#### Data records
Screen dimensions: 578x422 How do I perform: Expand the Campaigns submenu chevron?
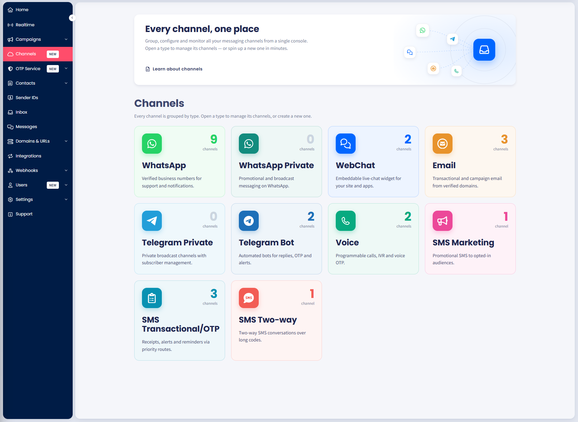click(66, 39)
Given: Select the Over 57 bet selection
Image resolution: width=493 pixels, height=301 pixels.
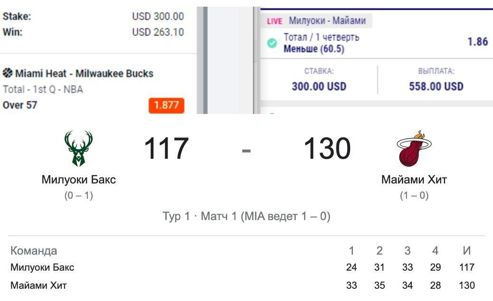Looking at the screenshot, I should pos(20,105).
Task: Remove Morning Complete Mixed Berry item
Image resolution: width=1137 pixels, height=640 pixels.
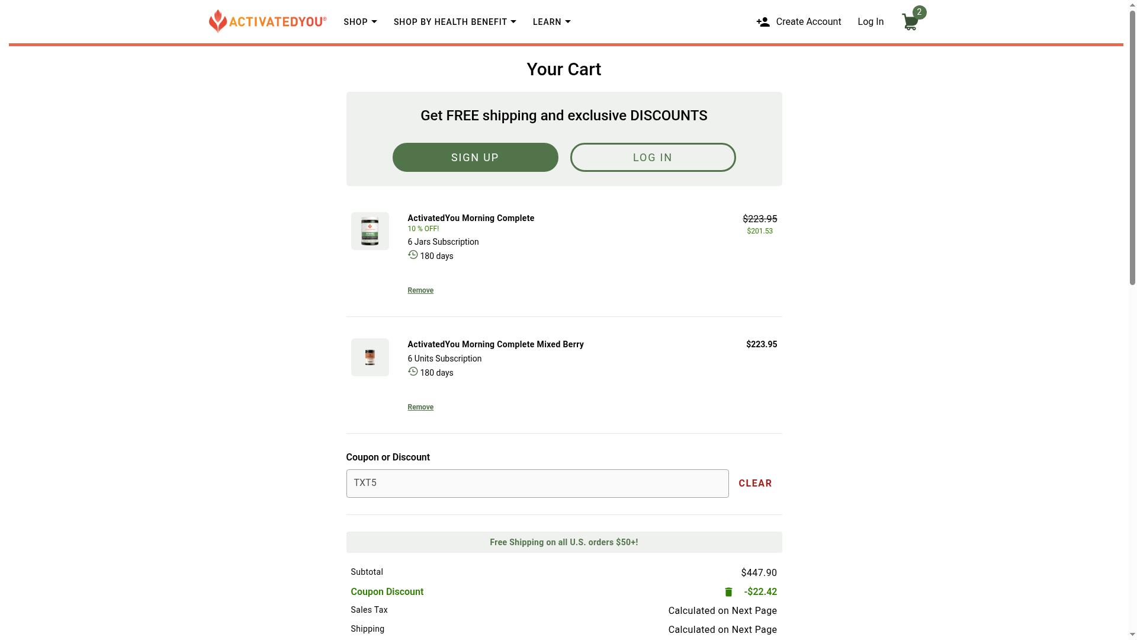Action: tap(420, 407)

#### What is expected
Whenever a line holds a picture, print that line without the picture. All other data must be output exactly.

#### Answer to this task
Screen dimensions: 578x422 How do I perform: Expand the Campaigns submenu chevron?
click(66, 39)
Given: Select the Over 57 bet selection
Image resolution: width=493 pixels, height=301 pixels.
Looking at the screenshot, I should pos(20,105).
Task: Remove Morning Complete Mixed Berry item
Image resolution: width=1137 pixels, height=640 pixels.
Action: tap(420, 407)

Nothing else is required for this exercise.